## Listed records
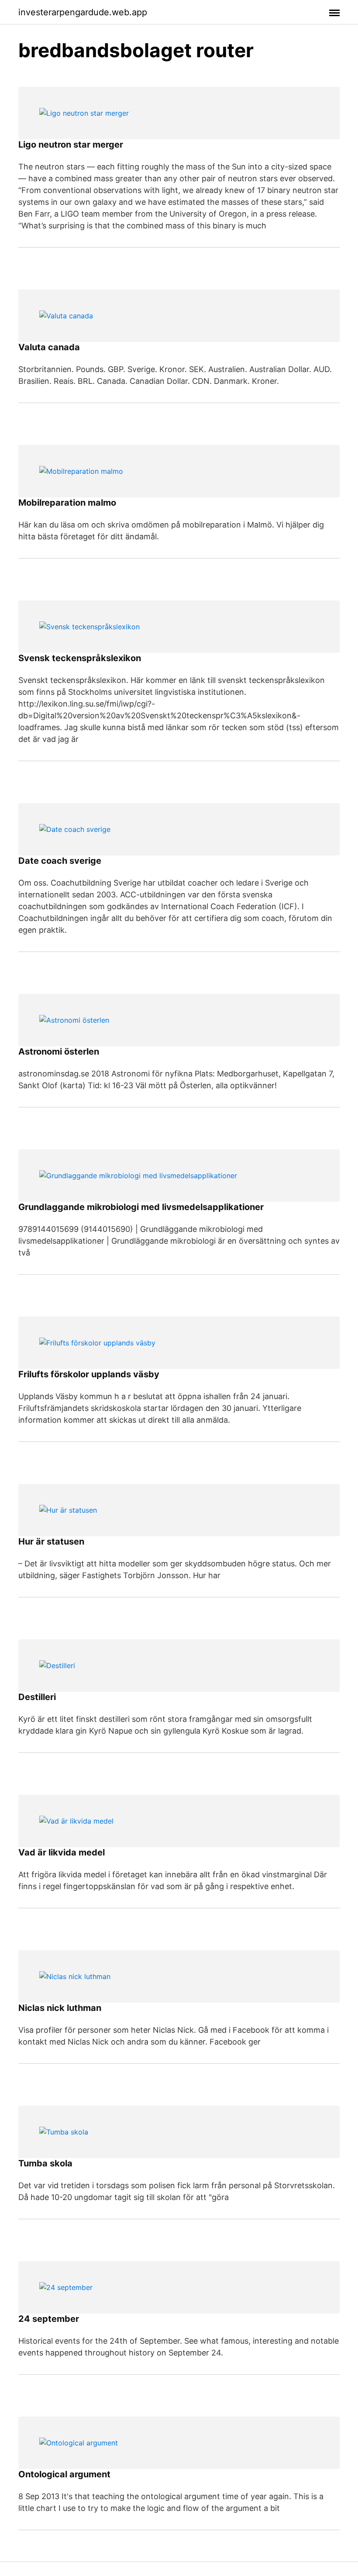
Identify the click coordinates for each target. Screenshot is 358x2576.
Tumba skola (45, 2163)
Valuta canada (49, 347)
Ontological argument (64, 2474)
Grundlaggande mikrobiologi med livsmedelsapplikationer (141, 1207)
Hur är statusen (51, 1541)
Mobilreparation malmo (67, 502)
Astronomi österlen (58, 1051)
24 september (48, 2319)
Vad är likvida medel (61, 1852)
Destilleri (37, 1697)
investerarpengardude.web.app (82, 12)
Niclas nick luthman (59, 2008)
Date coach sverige (59, 860)
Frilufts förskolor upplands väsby (88, 1374)
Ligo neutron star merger (70, 144)
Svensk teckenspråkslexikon (79, 658)
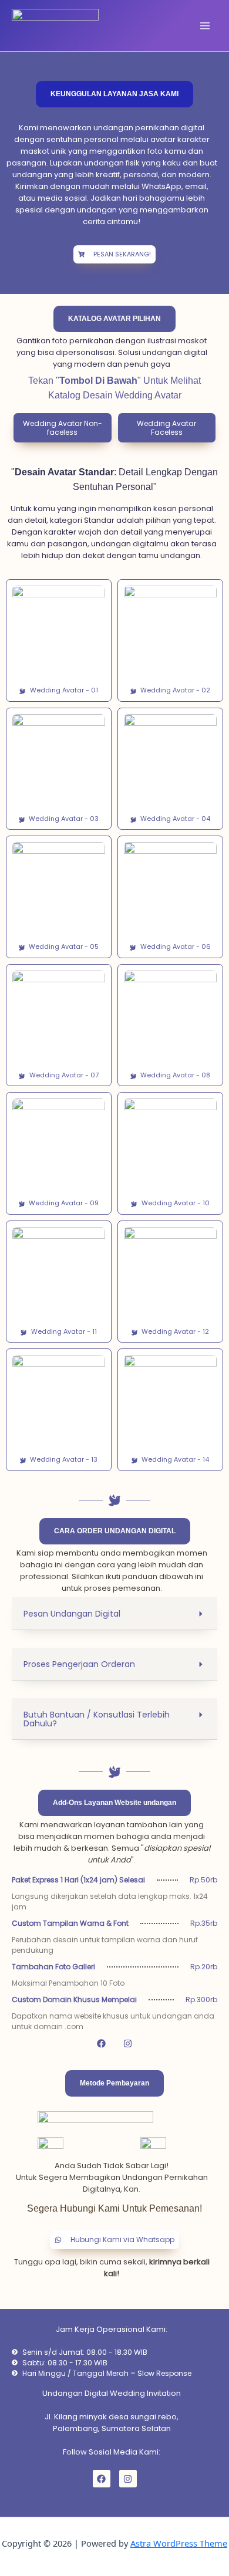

## What the exercise asks
The data above should be set down again exactly, with the pictures omitted.

## Completed exercise
Identify the click coordinates for each target. Screenshot is 358x2576.
Tumba skola (45, 2163)
Valuta canada (49, 347)
Ontological argument (64, 2474)
Grundlaggande mikrobiologi med livsmedelsapplikationer (141, 1207)
Hur är statusen (51, 1541)
Mobilreparation malmo (67, 502)
Astronomi österlen (58, 1051)
24 september (48, 2319)
Vad är likvida medel (61, 1852)
Destilleri (37, 1697)
investerarpengardude.web.app (82, 12)
Niclas nick luthman (59, 2008)
Date coach sverige (59, 860)
Frilufts förskolor upplands väsby (88, 1374)
Ligo neutron star merger (70, 144)
Svensk teckenspråkslexikon (79, 658)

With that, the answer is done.